Restate the listing in full, keeping every word as it is.

====== DATA FOR REVIEW

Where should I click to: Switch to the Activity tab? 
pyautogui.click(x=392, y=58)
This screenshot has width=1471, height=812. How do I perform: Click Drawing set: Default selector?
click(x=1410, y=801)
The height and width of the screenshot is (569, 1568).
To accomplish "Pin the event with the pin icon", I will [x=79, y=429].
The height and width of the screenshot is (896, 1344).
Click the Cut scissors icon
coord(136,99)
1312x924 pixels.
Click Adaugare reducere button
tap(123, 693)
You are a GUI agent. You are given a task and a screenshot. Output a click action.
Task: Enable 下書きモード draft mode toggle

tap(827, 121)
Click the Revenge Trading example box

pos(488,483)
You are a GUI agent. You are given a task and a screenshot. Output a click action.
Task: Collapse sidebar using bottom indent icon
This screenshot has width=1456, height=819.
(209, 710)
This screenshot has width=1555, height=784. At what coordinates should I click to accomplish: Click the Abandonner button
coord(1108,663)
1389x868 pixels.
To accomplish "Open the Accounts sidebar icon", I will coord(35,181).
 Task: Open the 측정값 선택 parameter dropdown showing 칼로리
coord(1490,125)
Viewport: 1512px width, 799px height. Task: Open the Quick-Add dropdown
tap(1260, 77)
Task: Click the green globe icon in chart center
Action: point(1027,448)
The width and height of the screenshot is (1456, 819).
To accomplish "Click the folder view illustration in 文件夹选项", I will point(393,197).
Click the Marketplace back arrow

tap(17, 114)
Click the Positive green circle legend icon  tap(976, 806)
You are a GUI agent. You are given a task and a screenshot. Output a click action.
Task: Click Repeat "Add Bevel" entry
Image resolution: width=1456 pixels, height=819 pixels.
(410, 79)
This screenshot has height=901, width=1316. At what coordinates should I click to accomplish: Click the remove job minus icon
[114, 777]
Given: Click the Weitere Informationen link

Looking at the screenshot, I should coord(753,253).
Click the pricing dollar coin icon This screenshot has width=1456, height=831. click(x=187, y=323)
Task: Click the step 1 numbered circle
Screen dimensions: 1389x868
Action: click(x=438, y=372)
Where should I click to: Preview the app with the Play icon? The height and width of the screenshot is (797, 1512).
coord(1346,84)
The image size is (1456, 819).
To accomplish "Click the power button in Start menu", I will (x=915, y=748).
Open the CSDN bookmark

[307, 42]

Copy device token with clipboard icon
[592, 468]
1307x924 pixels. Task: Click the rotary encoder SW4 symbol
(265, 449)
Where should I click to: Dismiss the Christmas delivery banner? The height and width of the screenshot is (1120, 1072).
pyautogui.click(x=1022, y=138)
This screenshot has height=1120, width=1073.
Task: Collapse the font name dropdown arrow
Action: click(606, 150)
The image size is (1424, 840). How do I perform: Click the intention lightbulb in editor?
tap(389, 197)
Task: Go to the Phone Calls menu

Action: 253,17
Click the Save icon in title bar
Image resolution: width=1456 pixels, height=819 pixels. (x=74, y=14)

============

• _ANSWER SPACE_:
Where should I click to: Switch to the Activity tab? 
pyautogui.click(x=392, y=58)
This screenshot has width=1471, height=812. How do I perform: Click Drawing set: Default selector?
click(x=1410, y=801)
The height and width of the screenshot is (569, 1568).
To accomplish "Pin the event with the pin icon", I will [x=79, y=429].
The height and width of the screenshot is (896, 1344).
Click the Cut scissors icon
coord(136,99)
1312x924 pixels.
Click Adaugare reducere button
tap(123, 693)
You are a GUI agent. You are given a task and a screenshot. Output a click action.
Task: Enable 下書きモード draft mode toggle

tap(827, 121)
Click the Revenge Trading example box

pos(488,483)
You are a GUI agent. You are given a task and a screenshot. Output a click action.
Task: Collapse sidebar using bottom indent icon
This screenshot has width=1456, height=819.
(209, 710)
This screenshot has width=1555, height=784. At what coordinates should I click to accomplish: Click the Abandonner button
coord(1108,663)
1389x868 pixels.
To accomplish "Open the Accounts sidebar icon", I will coord(35,181).
 Task: Open the 측정값 선택 parameter dropdown showing 칼로리
coord(1490,125)
Viewport: 1512px width, 799px height. Task: Open the Quick-Add dropdown
tap(1260, 77)
Task: Click the green globe icon in chart center
Action: point(1027,448)
The width and height of the screenshot is (1456, 819).
To accomplish "Click the folder view illustration in 文件夹选项", I will point(393,197).
Click the Marketplace back arrow

tap(17, 114)
Click the Positive green circle legend icon  tap(976, 806)
You are a GUI agent. You are given a task and a screenshot. Output a click action.
Task: Click Repeat "Add Bevel" entry
Image resolution: width=1456 pixels, height=819 pixels.
(410, 79)
This screenshot has height=901, width=1316. At what coordinates should I click to accomplish: Click the remove job minus icon
[114, 777]
Given: Click the Weitere Informationen link

Looking at the screenshot, I should coord(753,253).
Click the pricing dollar coin icon This screenshot has width=1456, height=831. click(x=187, y=323)
Task: Click the step 1 numbered circle
Screen dimensions: 1389x868
Action: click(x=438, y=372)
Where should I click to: Preview the app with the Play icon? The height and width of the screenshot is (797, 1512).
coord(1346,84)
The image size is (1456, 819).
To accomplish "Click the power button in Start menu", I will (x=915, y=748).
Open the CSDN bookmark

[307, 42]

Copy device token with clipboard icon
[592, 468]
1307x924 pixels. Task: Click the rotary encoder SW4 symbol
(265, 449)
Where should I click to: Dismiss the Christmas delivery banner? The height and width of the screenshot is (1120, 1072).
pyautogui.click(x=1022, y=138)
This screenshot has height=1120, width=1073.
Task: Collapse the font name dropdown arrow
Action: click(606, 150)
The image size is (1424, 840). How do I perform: Click the intention lightbulb in editor?
tap(389, 197)
Task: Go to the Phone Calls menu

Action: 253,17
Click the Save icon in title bar
Image resolution: width=1456 pixels, height=819 pixels. (x=74, y=14)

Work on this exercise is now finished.